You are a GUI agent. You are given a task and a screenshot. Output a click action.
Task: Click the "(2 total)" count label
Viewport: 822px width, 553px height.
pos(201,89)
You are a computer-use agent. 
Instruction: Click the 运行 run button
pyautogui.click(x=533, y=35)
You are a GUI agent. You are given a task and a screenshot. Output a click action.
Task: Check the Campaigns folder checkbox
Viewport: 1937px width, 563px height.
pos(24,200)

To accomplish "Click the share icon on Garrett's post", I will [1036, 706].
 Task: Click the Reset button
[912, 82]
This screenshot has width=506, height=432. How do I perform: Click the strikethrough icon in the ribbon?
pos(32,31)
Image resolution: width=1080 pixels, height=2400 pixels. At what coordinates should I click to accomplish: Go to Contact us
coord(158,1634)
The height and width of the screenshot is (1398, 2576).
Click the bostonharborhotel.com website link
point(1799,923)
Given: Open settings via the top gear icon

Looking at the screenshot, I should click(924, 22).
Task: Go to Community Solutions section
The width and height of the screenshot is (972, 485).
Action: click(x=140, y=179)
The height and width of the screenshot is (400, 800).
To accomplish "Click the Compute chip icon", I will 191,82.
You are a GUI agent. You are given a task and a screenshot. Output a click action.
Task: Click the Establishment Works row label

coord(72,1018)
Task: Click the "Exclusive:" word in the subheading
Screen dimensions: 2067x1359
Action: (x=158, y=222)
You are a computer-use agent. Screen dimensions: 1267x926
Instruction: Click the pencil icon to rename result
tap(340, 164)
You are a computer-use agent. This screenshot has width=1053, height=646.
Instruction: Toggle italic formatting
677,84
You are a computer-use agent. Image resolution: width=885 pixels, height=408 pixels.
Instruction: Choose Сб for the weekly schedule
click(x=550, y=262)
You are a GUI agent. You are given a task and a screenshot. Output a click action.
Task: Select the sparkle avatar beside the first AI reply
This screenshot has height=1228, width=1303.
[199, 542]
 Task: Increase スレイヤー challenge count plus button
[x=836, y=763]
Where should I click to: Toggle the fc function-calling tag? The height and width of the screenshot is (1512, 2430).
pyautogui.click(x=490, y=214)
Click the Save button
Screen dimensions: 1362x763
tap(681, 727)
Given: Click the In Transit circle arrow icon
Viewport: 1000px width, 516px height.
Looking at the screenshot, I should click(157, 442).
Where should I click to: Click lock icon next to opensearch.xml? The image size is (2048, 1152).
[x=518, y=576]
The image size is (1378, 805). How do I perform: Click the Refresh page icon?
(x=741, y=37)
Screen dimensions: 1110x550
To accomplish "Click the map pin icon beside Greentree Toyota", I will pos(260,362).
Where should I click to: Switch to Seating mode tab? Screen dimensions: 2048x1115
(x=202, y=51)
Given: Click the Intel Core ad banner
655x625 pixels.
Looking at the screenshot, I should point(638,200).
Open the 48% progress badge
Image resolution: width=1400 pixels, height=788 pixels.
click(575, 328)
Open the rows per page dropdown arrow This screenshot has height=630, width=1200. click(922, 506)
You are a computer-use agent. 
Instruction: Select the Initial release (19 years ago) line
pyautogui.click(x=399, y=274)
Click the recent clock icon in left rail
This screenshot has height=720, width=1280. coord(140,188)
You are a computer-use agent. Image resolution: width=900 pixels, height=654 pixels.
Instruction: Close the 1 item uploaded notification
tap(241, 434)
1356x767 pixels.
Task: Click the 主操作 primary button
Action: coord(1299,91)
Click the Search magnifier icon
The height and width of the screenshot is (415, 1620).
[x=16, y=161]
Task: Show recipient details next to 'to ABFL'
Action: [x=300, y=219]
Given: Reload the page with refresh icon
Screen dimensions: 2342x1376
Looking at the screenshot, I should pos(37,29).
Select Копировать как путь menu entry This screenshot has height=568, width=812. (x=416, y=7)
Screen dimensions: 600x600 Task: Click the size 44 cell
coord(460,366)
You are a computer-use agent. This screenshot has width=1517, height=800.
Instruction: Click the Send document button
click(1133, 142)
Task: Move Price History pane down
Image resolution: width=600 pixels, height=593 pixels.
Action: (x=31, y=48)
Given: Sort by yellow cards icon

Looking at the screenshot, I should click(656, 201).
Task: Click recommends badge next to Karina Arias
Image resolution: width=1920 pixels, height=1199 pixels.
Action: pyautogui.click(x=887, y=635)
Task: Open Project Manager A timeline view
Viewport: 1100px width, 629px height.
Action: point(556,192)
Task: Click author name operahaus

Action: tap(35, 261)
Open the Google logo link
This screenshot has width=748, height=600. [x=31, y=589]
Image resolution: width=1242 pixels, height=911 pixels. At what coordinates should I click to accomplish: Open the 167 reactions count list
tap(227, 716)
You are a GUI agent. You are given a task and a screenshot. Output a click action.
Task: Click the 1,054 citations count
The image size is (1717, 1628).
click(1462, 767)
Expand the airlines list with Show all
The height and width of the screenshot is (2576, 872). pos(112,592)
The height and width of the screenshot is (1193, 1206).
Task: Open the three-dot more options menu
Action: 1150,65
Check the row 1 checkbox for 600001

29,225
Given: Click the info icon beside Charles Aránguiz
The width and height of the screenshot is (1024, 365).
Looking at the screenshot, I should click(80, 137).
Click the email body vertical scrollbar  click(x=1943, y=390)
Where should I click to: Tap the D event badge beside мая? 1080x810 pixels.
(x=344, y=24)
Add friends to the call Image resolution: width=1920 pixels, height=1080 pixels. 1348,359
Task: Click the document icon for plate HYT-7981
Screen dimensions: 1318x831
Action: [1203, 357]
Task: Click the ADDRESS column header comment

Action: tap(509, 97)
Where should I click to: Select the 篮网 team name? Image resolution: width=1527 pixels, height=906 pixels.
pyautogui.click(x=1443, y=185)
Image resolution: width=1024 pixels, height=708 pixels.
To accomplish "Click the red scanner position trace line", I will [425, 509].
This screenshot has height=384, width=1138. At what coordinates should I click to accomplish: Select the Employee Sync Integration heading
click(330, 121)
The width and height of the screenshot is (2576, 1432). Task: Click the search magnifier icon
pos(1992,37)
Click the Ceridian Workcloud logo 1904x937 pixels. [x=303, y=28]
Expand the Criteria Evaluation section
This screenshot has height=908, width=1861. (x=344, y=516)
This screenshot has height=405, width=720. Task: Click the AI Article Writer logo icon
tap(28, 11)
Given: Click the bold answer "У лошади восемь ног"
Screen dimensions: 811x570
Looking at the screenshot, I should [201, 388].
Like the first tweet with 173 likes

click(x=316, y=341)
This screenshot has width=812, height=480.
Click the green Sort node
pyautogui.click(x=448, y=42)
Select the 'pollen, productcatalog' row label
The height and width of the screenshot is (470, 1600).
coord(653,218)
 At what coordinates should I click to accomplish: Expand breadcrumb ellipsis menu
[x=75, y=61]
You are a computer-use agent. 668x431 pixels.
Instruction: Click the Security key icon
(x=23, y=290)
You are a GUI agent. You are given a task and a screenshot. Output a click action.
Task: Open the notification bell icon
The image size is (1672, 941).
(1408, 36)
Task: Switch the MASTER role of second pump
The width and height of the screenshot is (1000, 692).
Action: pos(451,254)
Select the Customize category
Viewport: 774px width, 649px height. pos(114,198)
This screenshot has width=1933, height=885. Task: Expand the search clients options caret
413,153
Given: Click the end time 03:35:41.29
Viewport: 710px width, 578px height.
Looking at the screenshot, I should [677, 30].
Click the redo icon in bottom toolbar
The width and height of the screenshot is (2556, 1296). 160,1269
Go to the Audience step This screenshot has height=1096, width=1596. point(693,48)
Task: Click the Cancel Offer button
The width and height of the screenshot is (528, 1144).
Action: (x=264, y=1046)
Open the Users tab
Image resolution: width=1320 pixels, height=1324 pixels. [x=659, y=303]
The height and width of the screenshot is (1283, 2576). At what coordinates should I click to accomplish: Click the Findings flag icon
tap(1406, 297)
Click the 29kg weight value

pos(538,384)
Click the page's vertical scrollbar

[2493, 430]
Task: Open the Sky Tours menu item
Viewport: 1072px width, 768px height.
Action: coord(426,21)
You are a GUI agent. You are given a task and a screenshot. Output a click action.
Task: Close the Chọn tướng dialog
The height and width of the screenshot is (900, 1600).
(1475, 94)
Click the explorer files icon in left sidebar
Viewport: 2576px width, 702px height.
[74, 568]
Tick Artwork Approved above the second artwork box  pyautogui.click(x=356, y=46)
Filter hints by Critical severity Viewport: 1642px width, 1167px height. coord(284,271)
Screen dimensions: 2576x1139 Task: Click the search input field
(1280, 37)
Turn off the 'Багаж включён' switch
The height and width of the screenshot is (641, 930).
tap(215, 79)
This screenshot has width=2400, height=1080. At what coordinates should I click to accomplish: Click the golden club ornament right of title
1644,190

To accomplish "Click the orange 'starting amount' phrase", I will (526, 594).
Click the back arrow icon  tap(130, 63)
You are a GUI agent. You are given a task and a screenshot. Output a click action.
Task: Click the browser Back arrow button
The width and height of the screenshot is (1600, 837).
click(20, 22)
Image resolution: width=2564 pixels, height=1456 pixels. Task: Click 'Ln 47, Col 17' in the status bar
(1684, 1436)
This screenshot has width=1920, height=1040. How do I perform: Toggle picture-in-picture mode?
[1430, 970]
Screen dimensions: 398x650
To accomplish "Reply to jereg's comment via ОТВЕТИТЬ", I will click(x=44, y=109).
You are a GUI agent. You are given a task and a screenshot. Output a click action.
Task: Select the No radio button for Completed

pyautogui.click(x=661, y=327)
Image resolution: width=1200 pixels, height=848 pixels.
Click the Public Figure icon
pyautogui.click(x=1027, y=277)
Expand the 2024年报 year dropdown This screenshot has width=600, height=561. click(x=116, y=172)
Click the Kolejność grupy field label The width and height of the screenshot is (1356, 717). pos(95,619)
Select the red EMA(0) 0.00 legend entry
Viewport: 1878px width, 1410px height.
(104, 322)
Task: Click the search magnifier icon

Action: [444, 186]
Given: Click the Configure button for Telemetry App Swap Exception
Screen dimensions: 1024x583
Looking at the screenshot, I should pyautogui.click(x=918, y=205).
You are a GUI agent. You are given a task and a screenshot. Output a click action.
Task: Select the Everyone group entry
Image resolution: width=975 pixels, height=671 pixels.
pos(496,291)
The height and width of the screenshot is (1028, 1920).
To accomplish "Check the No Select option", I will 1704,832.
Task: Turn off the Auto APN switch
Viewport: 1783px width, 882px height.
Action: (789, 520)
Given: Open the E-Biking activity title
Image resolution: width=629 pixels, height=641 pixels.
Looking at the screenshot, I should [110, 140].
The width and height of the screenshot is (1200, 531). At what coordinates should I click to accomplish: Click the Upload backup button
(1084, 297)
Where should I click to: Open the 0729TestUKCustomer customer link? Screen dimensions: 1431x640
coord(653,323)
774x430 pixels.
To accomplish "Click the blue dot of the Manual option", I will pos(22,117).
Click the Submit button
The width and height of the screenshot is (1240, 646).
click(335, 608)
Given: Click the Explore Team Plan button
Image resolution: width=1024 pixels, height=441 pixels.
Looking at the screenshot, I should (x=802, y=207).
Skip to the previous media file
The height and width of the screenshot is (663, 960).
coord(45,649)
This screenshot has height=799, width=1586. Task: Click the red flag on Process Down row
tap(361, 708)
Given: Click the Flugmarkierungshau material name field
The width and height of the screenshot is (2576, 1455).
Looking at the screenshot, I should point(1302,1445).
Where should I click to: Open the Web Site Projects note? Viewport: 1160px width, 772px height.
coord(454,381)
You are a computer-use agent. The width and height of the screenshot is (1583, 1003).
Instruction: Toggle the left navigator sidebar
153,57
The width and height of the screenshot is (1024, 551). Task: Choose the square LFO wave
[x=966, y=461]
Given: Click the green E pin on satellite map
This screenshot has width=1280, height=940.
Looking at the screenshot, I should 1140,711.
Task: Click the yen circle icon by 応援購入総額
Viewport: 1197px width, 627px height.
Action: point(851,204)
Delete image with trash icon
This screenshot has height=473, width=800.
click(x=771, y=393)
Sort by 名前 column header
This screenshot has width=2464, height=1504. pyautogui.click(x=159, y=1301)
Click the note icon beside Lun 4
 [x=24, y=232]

■ ■ ■ ■ ■ ■ ■

> [Written request]
Rewrite the part that opens with the line containing "Task: Turn off the Auto APN switch" and closes with the line containing "coord(653,323)", putting "archive" in place of "backup" and leaving everything else unchanged.

> [Expected answer]
Task: Turn off the Auto APN switch
Viewport: 1783px width, 882px height.
Action: (789, 520)
Given: Open the E-Biking activity title
Image resolution: width=629 pixels, height=641 pixels.
Looking at the screenshot, I should [110, 140].
The width and height of the screenshot is (1200, 531). At what coordinates should I click to accomplish: Click the Upload archive button
(1084, 297)
Where should I click to: Open the 0729TestUKCustomer customer link? Screen dimensions: 1431x640
coord(653,323)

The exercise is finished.